As CNN's crew of political seers pontificates for the thousandth time about whether Clinton can survive his latest crisis, Bush chatters disjointedly about how one negative nugget about a person, transmitted via the Internet or some TV or radio talk show, can take on a life of its own. Even if it isn't true.
Used to be, he says, opinions were written and published with forethought. Now they are spoken or written off the cuff and submitted carelessly to the American people. This bothers him because it can turn someone nice into someone not so nice.
He, of course, thinks he's nice.
Asks one Washington political consultant: "Can any presidential candidate last under the scrutiny that will come up in this current atmosphere we're in? I don't know. Things keep popping up. The best advice I can give any candidate right now is to think back, because what they think is not a skeleton may damn well be one before it's all over."
As the time for his speech to Rio Grande Valley-area educators draws near, Bush excuses himself to an adjoining room, showers, changes clothes, and goes downstairs with his wife, who has just arrived from her own day of campaigning for her husband. As people's eyes turn toward the couple, the noise in the room grows to a din. It is the sound of anticipation--the hope of meeting someone who may be the next president of the United States.
In the foyer, Bush poses for a photo with Miss South Texas. "Miss South Texas!" he coos. "I was hoping I'd get to meet you. You have beautiful eyes."
Miss South Texas is 7 years old.
Bush and his wife smile for the camera, then meander into the crowd of friendly faces. There's a lot of love in the room, a lot of warmth.
But it's a cold, cold world out yonder, and this Yale-educated good ol' boy knows he's going to need a lot more than charm to take his act beyond Texas' borders.

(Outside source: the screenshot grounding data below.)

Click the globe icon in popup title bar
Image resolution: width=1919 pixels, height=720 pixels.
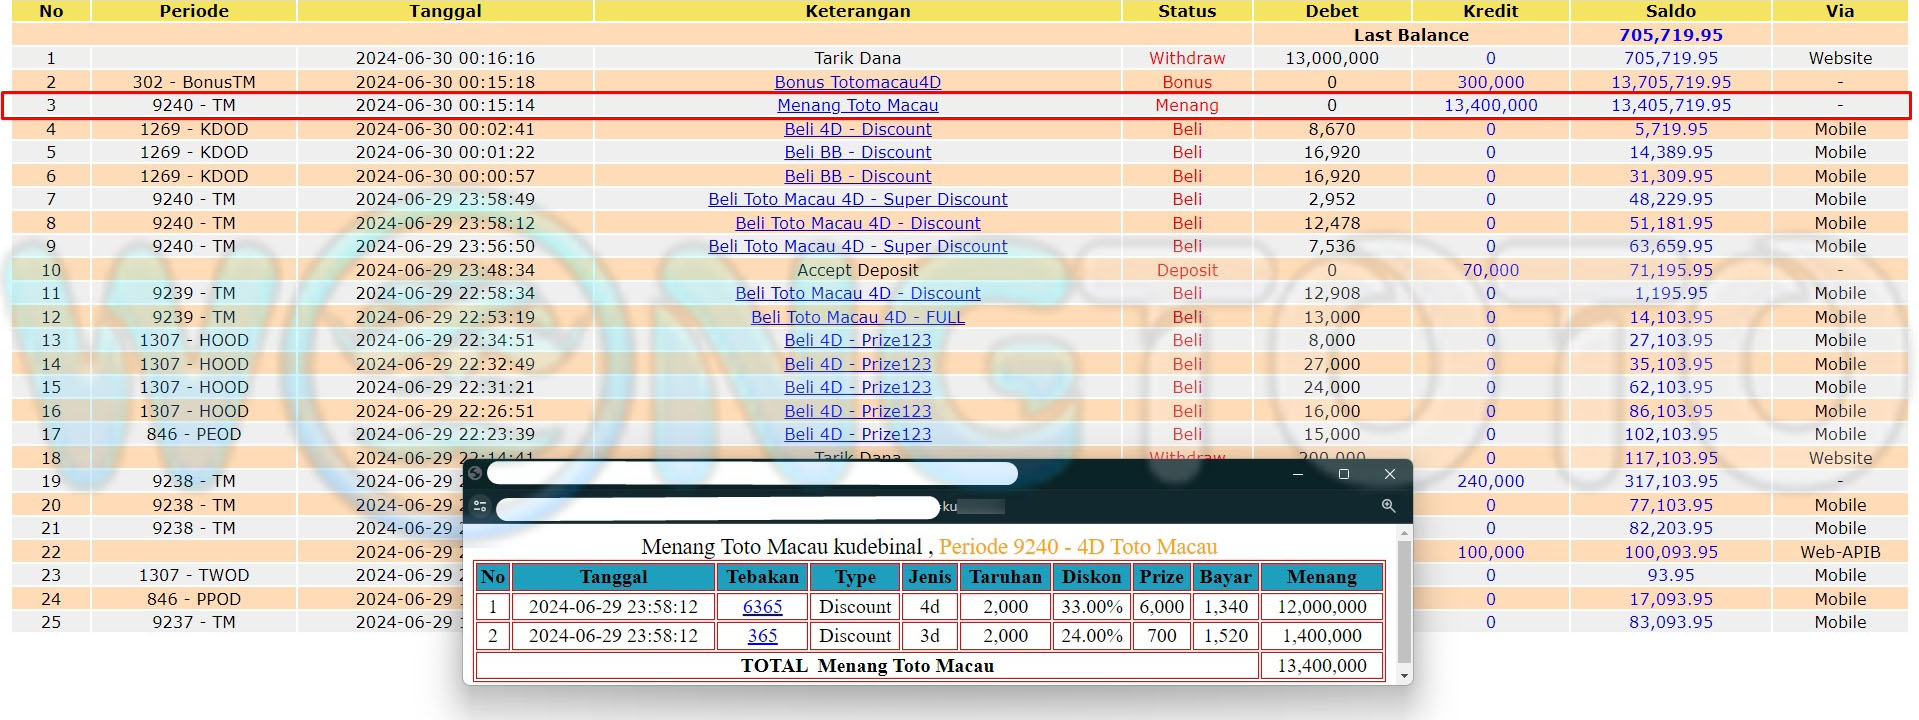[475, 474]
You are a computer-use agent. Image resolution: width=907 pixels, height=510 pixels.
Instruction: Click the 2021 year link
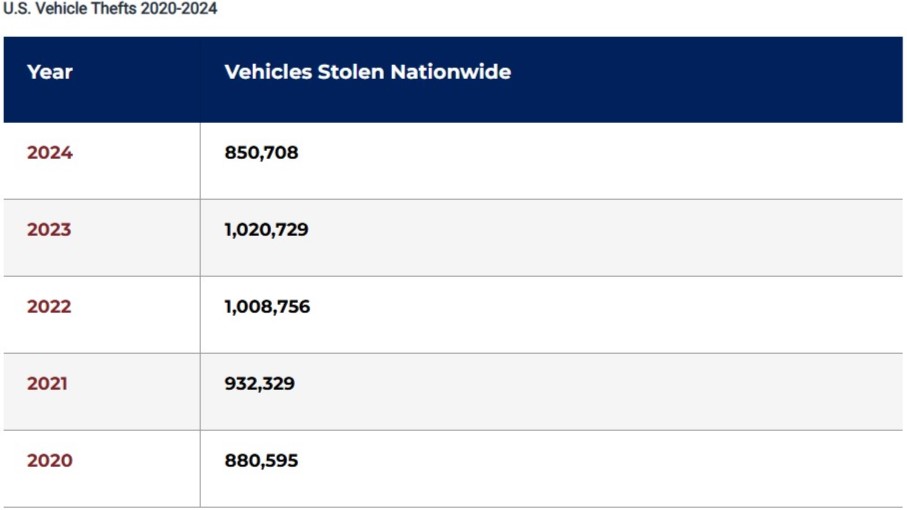click(47, 384)
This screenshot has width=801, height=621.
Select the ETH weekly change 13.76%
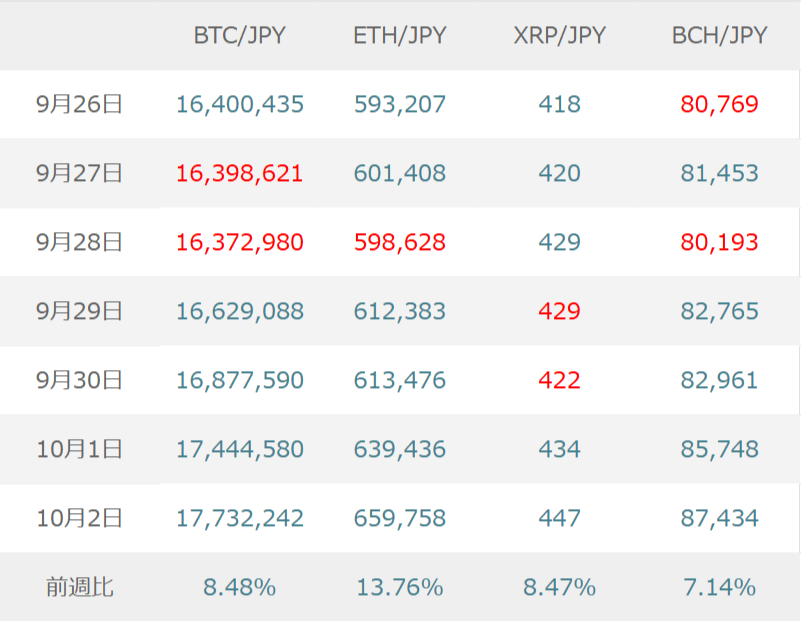(x=399, y=587)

Austin has become the new City of Brotherly Love since George W. Bush was elected governor. The transformation began shortly after Bush defeated Gov. Ann Richards in November 1994, when Bush first sat down to get acquainted with House Speaker Pete Laney and Lt. Gov. Bob Bullock.
During the campaign, Richards' supporters had characterized Bush as brash and not too bright, but Laney, who had never met Bush, most likely did not put much stock in that catty appraisal, for the speaker himself is walking proof that appearances can deceive. A rancher and used-car-lot owner, the 55-year-old Laney stutters like Porky Pig and giggles like Petunia. His colleagues once roasted him about his needle nose in barnyard sexual terms, making Laney blush. It doesn't take much to make Laney blush, but that bashful exterior covers a master tactician. Laney claims that the outcomes in his chamber simply reflect the will of the majority of the House, deftly ignoring how he finesses those outcomes to match his own will.

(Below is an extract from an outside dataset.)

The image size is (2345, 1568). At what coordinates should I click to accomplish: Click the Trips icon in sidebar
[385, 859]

Nevertheless, the initial meeting of the two most powerful Democrats in the Legislature and the new Republican governor, fresh from his victory over the popular Richards, might easily have been tense. Would rookie Bush talk down to the experienced Laney, reminding the speaker that the governor's mandate comes from voters across the state, not from merely one of 150 House districts?
If he had, it's not likely that Bush would be riding so high today.
Instead, the governor-elect asked for Laney's friendship. Bush told Laney and Bullock, who presides over the Senate, that he wanted to do good things for the state, but that he needed their help. If he screwed up, he wanted them to steer him back on course. Laney then gave Bush an invaluable introductory lesson in Texas legislative politics.
"Mr. Bush," he said, "we can make you a good governor--if you let us."
For three years and nine months, Bush has done just that, forging a sort of mixed marriage with the two Democrats that has allowed the governor's star to soar. Part of the good will among them rests on the fact that the three share a conservative, pro-business ideology. Then there's simple political expediency. In a state in which the governor's powers are limited to the veto, the bully pulpit, and executive appointments, Bush knows he must get along with the Legislature and its leaders if he is to succeed. Bullock and Laney in turn have watched out for Bush's best interests, which, not coincidentally, have usually dovetailed with their own.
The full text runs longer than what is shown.